■ READING TEXT:
━━━━━━━━━━━━━━━━━━━━━━━━━━━━━━

Map that gives each named seat and any constant electoral success for national (Westminster) elections for Middlesex, 1955 to 1974.

Spelthorne from 1955 onwards (shown within its county since 1965, Surrey)

Spelthorne was one of six hundreds of the historic county of Middlesex which covered its south west. It had thirteen historic parishes whereas the modern borough and seat has seven. The London Government Act 1963 placed the historic county in London except for two areas, one being the seven south-westernmost parishes of Spelthorne and Middlesex, placed since the commencement of the Act in April 1965 in Surrey.

From 1885 to 1918 it was in the inceptive Uxbridge seat, before which its electorate contributed to the two-seat Middlesex constituency since the 13th century creation of the House of Commons of England.

===1918–1945===
The seat was created by the Representation of the People Act 1918 and amounted to the larger, slightly less built-up part of the increasingly outer metropolitan Uxbridge seat which was split, in 1918, in two. It was given county seat status for unimportant logistical purposes. It amounted to the obsolete hundred plus the small west-to-east parishes in the north of Harmondsworth, Harlington and Cranford as the seat took in seven late 19th century-formed areas of local government, including the Staines Rural District. Due to the incursion into Elthorne Hundred the seat could have more accurately been named South West Middlesex.

━━━━━━━━━━━━━━━━━━━━━━━━━━━━━━

■ INFORMATION SHOWN:
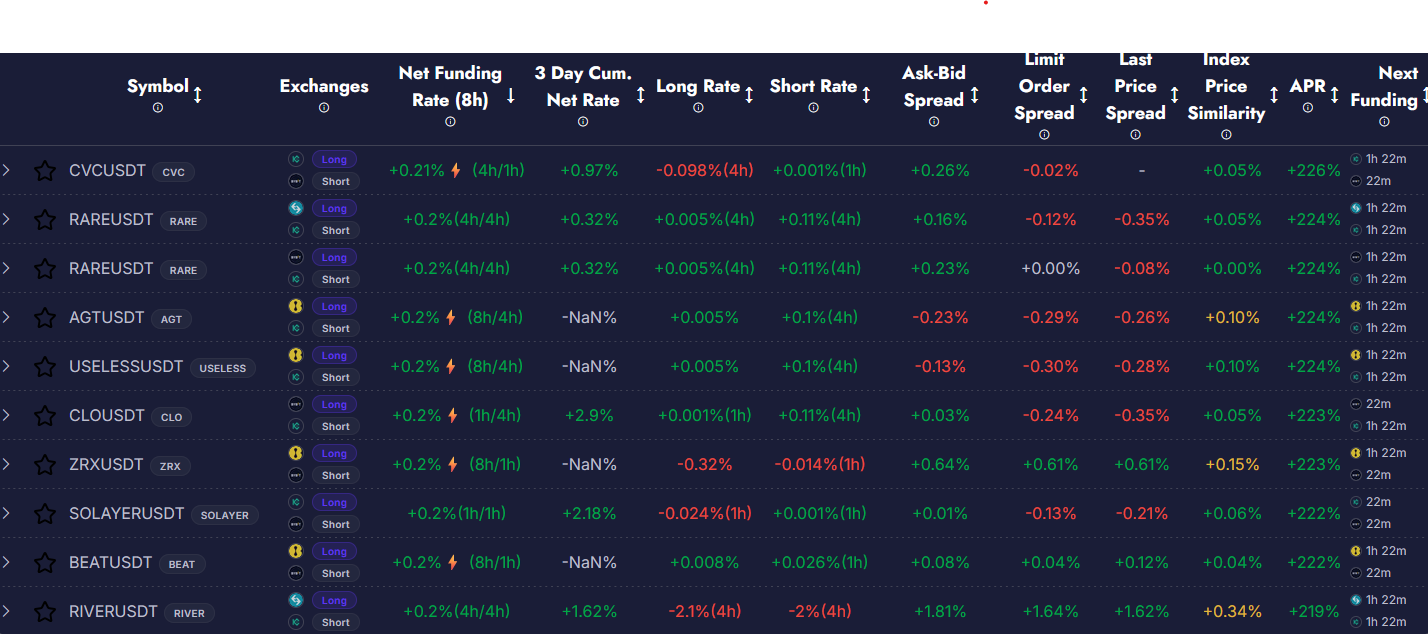The image size is (1428, 634).
Task: Click the info icon under Next Funding
Action: pos(1384,122)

━━━━━━━━━━━━━━━━━━━━━━━━━━━━━━

■ ACTIONS TO TAKE:
1 - Answer these questions from the Spelthorne text:
(a) How many historic parishes did Spelthorne have?
(b) In what month and year did the London Government Act 1963 commence?
(c) Which act created the seat?
2 - Please reproduce the stretch of the Spelthorne text from "Spelthorne from 1955" through "1965 in Surrey.".
3 - Resume the Spelthorne text from where it stops.

■ ANSWERS IN ORDER:
1 -
(a) Thirteen
(b) April 1965
(c) The Representation of the People Act 1918

2 -
Spelthorne from 1955 onwards (shown within its county since 1965, Surrey)

Spelthorne was one of six hundreds of the historic county of Middlesex which covered its south west. It had thirteen historic parishes whereas the modern borough and seat has seven. The London Government Act 1963 placed the historic county in London except for two areas, one being the seven south-westernmost parishes of Spelthorne and Middlesex, placed since the commencement of the Act in April 1965 in Surrey.

3 -
===1945–1950===
For the post-war 1945 election the seat lost an eastern section: three of the historic parishes namely Hampton, Hampton Wick and Teddington to the Twickenham seat (which shifted substantially south, shedding Labour-leaning Hounslow). The seat saw a northern exchange. It gained two small parishes (one of which, Yiewsley was of modern creation) to the NNW from its parent seat. It lost the similarly small Cranford and Harlington parishes to form, with parts of the parent seat, the new seat of Southall, which the incumbent for Spelthorne went on to represent in 1950.

===1950–1955===
In 1950 the seat was defined by the 1948 Act as the urban districts of Feltham, Staines and Sunbury on Thames; Yiewsley and West Drayton were returned to the Uxbridge seat.

===1955 onwards===
In the 1955 redistribution Feltham became the southwest of the new Feltham seat. Since 1955 the seat has comprised the former urban districts of Staines and Sunbury-on-Thames, added in local government to Surrey in 1965, and merged in 1974 to form in local government the Borough of Spelthorne.

The seat was categorised as a borough constituency from the February 1974 general election and for that election unaffected in the periodic redistribution. In 1995 the small settlement of Poyle, transferred from Buckinghamshire to the area in 1974 and long part of the possessions of Stanwell in Middlesex, was transferred to the Borough of Slough.

The Boundary Commission recommended no changes to this seat in their fully implemented Fifth Review for the 2010 election, nor under the 2023 periodic review of Westminster constituencies which came into effect for the 2024 general election.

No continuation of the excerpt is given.